Spdk bdev

Hi

I wonder if I correctly understand SPDK support in linstor.

SPDK is listed as storage providers, however, even though I compiled and installed on the node, it still shows “red”.

What I am looking for is using the “local” SPDK driver to acces the NVMe devices.
(similar to fio with SPDK_BDEV driver).

Is this even possible or intended somehow? The SPDK fio example contains an ioengine (ioengine=/opt/spdk/build/fio/spdk_bdev) for testing, this made me thinking, that it might be possible:

# ./scripts/rpc.py bdev_nvme_attach_controller -b NVMe0 -t PCIe -a 0000:03:00.0
NVMe0n1
# ./scripts/rpc.py bdev_get_bdevs
[
  {
    "name": "NVMe0n1",
    "aliases": [
      "00000000-0000-0000-8ce3-8ee225a6ef01"
    ],
    "product_name": "NVMe disk",
    "block_size": 512,
    "num_blocks": 7501476528,
    "uuid": "00000000-0000-0000-8ce3-8ee225a6ef01",
    "numa_id": 0,
...
    }
  }
]

and fio driver then can access by using

# cat fio_bdev.json 
{
"subsystems": [
{
"subsystem": "bdev",
"config": [
{
"method": "bdev_nvme_attach_controller",
"params": {
"trtype": "PCIe",
"name":"Nvme0",
"traddr":"0000:03:00.0"

The above just to further iterate what I am looking for, direct to the local device rather than using SPDK as NVMe-oF backend.

Would be great to get some insight.

Thanks!
M.

If you run linstor node info --full you should get explanations why some of your providers and/or layers are not supported, for example like this line:

  SPDK: IO exception occured when running 'rpc.py spdk_get_version': Cannot run program "rpc.py": error=2, No such file or directory

That means that LINSTOR is looking for the rpc.py executable but could not find it.
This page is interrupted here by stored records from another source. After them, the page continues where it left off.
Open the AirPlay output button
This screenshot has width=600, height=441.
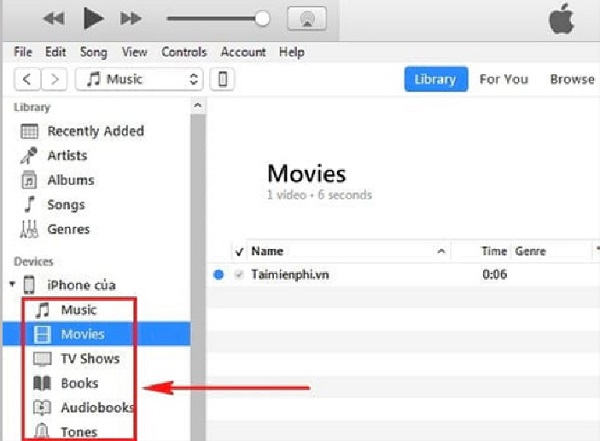pyautogui.click(x=306, y=18)
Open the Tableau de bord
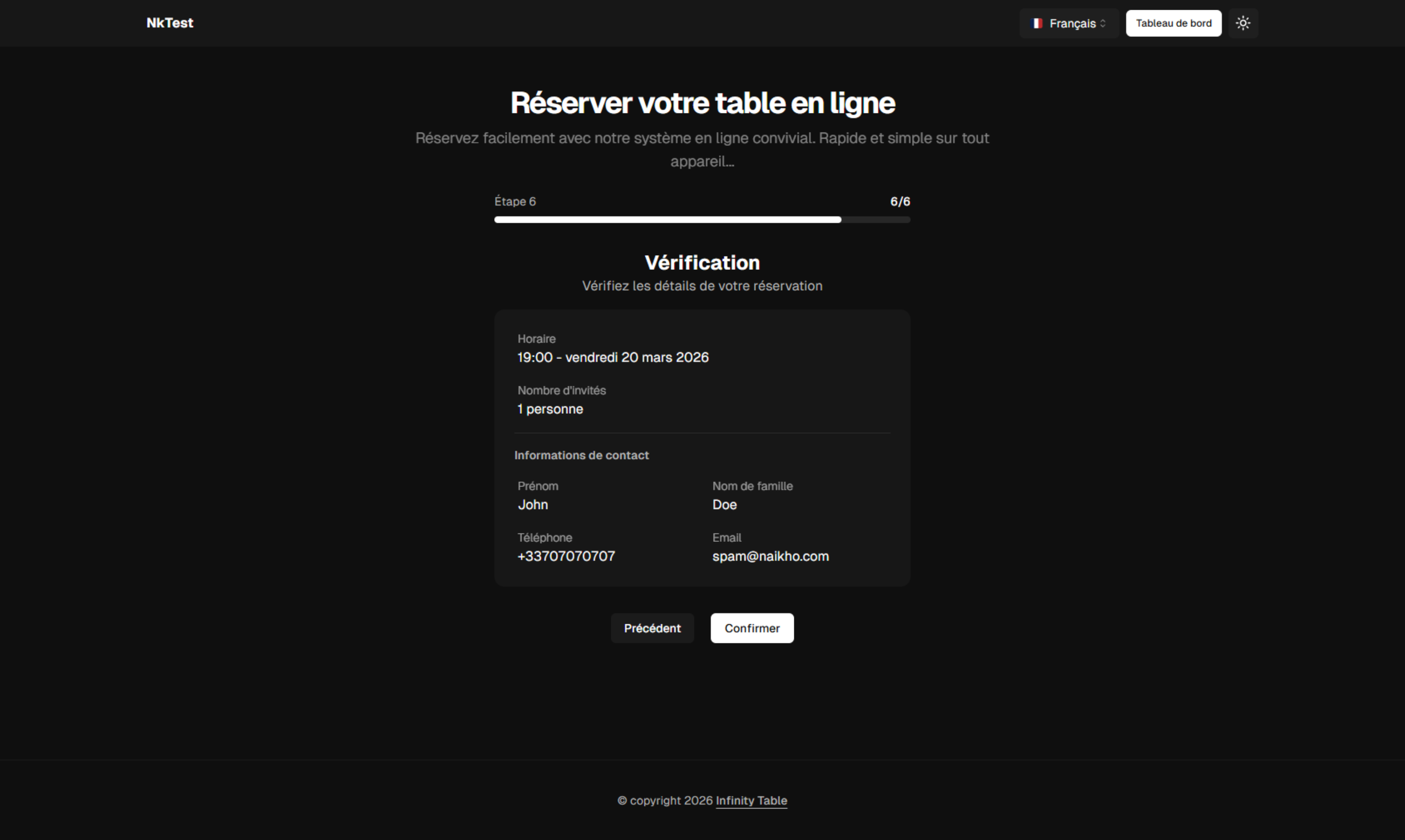1405x840 pixels. [1173, 23]
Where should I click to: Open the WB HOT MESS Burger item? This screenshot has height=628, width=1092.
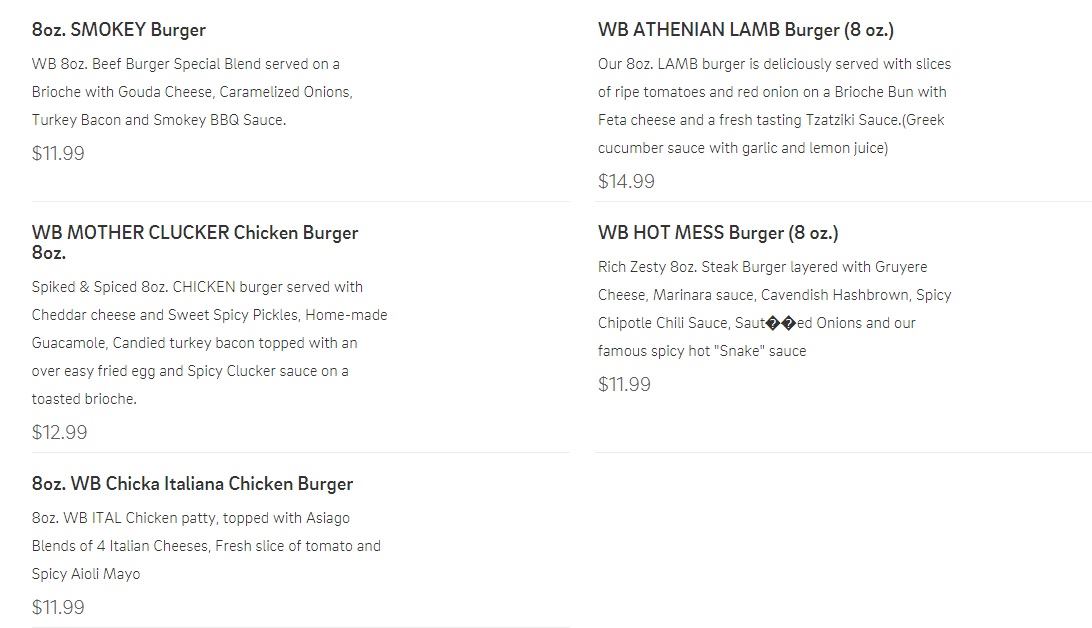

Since you were referring to ./scripts/rpc.py, I guess you should try to make the rpc.py accessible from anywhere (include it in your PATH or move it to /usr/bin/ or the other usual places) and linstor node reconnect $node_name the satellite again.

Hi

Thanks for clarifing. However, is there a way to get more log output, as it is in path available:

:~# linstor node reconnect node-2
SUCCESS:
    Nodes [node-2] will be reconnected.
SUCCESS:
Description:
    Node 'node-2' authenticated
Details:
    Supported storage providers: [diskless, lvm, lvm_thin, zfs, zfs_thin, file, file_thin, remote_spdk, exos, ebs_init, ebs_target]
    Supported resource layers  : [drbd, luks, nvme, writecache, cache, storage]
    Unsupported storage providers:
        SPDK: 'rpc.py spdk_get_version' returned with exit code 1
        STORAGE_SPACES: This tool does not exist on the Linux platform.
        STORAGE_SPACES_THIN: This tool does not exist on the Linux platform.
    
    Unsupported resource layers:
        BCACHE: IO exception occured when running 'make-bcache -h': Cannot run program "make-bcache": error=2, No such file or directory
:~# ssh node-2 rpc.py spdk_get_version
{
  "version": "SPDK v25.01-pre git sha1 d0bb35429",
  "fields": {
    "major": 25,
    "minor": 1,
    "patch": 0,
    "suffix": "-pre",
    "commit": "d0bb35429"
  }
}
:~# ssh node-2 which rpc.py
/usr/bin/rpc.py

You see the command that LINSTOR tried to execute to determine the version: rpc.py spdk_get_version. Can you run that command manually and see the output?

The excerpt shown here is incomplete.